[Stored items]
◆ ◆ ◆ ◆
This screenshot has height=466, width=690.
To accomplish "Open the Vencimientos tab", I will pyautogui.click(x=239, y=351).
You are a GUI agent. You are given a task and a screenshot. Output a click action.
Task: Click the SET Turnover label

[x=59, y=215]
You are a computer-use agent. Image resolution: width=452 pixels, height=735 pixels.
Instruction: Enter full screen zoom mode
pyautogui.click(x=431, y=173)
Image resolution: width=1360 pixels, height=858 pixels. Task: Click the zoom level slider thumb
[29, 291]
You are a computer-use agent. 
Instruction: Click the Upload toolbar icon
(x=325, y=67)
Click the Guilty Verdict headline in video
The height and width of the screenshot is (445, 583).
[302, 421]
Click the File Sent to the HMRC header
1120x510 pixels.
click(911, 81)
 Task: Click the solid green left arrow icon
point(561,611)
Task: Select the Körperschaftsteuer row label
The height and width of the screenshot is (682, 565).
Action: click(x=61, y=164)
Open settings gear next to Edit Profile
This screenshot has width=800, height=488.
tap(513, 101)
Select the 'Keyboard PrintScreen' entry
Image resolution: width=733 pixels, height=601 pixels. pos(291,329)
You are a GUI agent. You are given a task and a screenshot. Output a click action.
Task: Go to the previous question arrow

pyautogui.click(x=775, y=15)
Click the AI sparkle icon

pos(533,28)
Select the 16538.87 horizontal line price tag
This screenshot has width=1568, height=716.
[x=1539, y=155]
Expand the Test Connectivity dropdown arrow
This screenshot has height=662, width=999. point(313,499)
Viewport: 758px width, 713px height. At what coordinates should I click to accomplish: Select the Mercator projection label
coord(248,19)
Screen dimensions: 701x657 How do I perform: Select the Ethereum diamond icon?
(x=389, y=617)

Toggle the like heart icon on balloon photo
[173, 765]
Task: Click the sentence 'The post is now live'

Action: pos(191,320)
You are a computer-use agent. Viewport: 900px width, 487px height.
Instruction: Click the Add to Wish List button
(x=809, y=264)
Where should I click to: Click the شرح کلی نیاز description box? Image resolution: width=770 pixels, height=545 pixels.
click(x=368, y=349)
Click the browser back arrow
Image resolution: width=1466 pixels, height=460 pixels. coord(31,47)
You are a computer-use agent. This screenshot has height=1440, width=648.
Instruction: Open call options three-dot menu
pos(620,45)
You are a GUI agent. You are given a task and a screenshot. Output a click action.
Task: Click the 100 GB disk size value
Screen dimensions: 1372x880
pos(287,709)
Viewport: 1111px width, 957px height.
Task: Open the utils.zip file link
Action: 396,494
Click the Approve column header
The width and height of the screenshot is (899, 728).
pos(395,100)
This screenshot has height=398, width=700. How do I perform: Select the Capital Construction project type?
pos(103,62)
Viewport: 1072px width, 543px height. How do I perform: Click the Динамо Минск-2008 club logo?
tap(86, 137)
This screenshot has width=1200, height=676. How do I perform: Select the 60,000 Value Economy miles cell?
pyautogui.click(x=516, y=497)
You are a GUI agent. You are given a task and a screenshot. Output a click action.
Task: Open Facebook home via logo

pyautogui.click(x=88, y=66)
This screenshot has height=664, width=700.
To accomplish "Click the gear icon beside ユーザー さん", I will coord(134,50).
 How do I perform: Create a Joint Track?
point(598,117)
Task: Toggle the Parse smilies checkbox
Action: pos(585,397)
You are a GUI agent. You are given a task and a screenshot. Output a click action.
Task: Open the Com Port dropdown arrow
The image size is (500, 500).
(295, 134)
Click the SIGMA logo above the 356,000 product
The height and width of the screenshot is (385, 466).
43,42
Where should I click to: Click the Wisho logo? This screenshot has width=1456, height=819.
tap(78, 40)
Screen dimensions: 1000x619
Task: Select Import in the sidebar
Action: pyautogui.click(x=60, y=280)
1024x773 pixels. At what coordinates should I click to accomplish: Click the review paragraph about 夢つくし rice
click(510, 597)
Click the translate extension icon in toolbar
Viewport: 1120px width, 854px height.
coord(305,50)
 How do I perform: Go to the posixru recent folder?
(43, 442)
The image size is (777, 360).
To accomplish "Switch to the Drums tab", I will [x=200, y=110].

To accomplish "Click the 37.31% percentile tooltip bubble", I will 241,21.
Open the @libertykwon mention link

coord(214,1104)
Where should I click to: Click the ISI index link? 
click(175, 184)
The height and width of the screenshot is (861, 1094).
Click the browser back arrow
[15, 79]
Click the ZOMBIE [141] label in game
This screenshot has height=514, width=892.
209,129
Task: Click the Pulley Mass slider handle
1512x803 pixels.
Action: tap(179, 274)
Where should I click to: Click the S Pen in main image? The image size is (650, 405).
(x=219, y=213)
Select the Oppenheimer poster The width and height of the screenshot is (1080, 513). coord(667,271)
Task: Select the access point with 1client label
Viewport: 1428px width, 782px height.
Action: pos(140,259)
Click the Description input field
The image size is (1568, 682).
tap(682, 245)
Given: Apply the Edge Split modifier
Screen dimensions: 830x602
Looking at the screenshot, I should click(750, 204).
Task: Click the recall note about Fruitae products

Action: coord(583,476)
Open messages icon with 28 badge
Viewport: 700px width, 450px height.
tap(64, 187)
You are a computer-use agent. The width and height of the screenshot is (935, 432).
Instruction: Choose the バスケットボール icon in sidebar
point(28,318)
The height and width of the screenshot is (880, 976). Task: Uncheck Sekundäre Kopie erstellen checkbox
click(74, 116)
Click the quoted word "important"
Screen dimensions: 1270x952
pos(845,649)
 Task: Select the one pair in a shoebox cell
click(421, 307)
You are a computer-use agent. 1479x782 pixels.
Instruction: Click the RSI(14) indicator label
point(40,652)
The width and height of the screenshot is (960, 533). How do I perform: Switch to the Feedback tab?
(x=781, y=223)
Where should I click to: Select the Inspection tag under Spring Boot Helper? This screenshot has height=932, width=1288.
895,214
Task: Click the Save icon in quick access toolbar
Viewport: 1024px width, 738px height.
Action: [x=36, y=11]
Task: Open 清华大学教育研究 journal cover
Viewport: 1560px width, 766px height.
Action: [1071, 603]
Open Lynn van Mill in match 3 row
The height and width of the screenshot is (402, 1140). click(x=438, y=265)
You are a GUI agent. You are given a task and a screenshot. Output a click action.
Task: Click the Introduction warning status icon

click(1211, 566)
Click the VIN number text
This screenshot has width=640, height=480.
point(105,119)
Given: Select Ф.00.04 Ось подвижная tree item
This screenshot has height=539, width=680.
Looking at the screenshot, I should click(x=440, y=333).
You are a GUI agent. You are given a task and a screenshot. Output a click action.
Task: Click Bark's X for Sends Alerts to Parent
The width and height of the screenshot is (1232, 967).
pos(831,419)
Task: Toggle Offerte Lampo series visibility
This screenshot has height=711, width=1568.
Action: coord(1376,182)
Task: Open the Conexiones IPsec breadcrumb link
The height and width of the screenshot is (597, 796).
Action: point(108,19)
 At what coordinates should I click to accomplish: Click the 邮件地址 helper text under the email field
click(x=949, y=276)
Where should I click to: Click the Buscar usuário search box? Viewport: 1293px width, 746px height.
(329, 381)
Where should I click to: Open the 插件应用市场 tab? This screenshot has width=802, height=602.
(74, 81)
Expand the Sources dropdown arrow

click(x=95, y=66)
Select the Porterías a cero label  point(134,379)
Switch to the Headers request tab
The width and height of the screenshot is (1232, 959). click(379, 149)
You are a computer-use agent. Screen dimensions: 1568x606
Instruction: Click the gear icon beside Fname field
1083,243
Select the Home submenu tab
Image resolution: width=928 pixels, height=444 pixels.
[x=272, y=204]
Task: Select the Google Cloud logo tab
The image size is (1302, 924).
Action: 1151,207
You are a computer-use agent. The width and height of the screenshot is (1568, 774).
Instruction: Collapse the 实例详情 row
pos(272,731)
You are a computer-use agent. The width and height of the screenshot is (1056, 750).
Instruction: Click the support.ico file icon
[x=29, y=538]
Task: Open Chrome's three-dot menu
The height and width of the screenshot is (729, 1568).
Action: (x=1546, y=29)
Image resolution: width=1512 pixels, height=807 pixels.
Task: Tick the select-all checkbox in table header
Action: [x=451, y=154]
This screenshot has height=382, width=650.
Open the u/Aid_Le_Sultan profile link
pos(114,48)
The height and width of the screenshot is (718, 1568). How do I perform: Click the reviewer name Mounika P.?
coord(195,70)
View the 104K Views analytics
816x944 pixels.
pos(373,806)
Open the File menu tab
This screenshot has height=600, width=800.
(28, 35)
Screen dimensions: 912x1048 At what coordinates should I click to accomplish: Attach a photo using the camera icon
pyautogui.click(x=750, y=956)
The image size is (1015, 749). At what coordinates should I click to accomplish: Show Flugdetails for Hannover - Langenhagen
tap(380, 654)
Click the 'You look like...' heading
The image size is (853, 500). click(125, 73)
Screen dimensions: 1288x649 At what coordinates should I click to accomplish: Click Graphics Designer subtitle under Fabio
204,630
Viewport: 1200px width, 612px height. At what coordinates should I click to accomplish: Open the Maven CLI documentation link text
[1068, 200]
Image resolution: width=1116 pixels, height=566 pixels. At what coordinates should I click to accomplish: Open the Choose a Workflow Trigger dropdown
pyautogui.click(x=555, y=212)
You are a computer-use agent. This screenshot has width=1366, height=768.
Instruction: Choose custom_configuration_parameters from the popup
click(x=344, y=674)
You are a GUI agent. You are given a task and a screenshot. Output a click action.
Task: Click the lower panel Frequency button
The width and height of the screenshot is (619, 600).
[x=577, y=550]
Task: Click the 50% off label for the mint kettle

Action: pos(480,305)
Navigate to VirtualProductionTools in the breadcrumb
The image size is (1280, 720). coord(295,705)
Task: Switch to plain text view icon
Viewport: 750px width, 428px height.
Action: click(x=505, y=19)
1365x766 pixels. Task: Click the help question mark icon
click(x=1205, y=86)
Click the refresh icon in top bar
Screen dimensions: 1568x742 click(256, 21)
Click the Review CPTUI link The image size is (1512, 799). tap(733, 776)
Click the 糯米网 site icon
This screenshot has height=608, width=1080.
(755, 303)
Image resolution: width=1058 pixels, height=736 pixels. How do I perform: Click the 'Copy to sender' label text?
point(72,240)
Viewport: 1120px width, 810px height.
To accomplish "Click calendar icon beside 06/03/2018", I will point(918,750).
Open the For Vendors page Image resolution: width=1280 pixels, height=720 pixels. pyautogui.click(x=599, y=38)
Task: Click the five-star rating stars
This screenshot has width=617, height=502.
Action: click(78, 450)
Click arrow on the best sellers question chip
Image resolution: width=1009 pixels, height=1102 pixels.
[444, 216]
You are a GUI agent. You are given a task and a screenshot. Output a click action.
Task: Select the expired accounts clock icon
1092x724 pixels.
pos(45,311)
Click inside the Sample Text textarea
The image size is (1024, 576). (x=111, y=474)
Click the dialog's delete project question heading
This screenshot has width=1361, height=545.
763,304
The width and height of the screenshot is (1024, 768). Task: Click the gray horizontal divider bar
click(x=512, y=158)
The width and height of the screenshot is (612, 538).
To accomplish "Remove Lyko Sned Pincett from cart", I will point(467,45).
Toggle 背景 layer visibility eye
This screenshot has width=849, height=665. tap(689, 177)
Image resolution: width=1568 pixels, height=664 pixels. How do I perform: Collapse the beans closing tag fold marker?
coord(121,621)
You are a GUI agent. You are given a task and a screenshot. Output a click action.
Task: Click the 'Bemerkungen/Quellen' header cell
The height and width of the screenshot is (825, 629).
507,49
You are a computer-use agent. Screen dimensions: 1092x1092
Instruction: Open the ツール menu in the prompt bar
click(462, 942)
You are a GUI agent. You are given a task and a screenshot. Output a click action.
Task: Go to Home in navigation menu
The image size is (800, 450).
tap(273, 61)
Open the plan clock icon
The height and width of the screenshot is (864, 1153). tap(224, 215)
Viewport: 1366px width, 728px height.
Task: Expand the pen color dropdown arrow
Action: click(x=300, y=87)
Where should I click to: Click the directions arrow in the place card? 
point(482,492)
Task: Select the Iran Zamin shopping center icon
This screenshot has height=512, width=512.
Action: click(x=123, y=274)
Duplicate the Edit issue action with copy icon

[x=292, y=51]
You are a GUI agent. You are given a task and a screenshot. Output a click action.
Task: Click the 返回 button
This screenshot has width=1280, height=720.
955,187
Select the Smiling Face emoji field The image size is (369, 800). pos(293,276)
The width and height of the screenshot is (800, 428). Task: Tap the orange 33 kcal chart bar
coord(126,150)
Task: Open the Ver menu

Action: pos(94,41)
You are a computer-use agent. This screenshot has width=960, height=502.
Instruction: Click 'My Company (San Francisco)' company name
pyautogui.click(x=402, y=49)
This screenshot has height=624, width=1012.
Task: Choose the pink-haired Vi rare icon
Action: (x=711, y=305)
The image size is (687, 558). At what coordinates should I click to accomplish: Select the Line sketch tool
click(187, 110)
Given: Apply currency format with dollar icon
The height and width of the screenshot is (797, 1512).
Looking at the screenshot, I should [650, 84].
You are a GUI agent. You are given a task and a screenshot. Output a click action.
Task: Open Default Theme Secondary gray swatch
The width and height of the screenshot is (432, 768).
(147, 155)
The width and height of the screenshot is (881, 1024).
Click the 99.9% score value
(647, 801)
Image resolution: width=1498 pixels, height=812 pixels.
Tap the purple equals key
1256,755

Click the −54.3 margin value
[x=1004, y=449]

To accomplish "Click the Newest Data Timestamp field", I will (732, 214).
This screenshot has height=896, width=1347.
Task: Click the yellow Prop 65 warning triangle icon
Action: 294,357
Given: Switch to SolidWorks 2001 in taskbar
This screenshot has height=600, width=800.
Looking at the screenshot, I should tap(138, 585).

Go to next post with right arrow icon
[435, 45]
◆ ◆ ◆ ◆
## Your instructions:
Report each line of the data that includes the string "access".

## Solution for this task:
Task: Select the access point with 1client label
Task: Click the Save icon in quick access toolbar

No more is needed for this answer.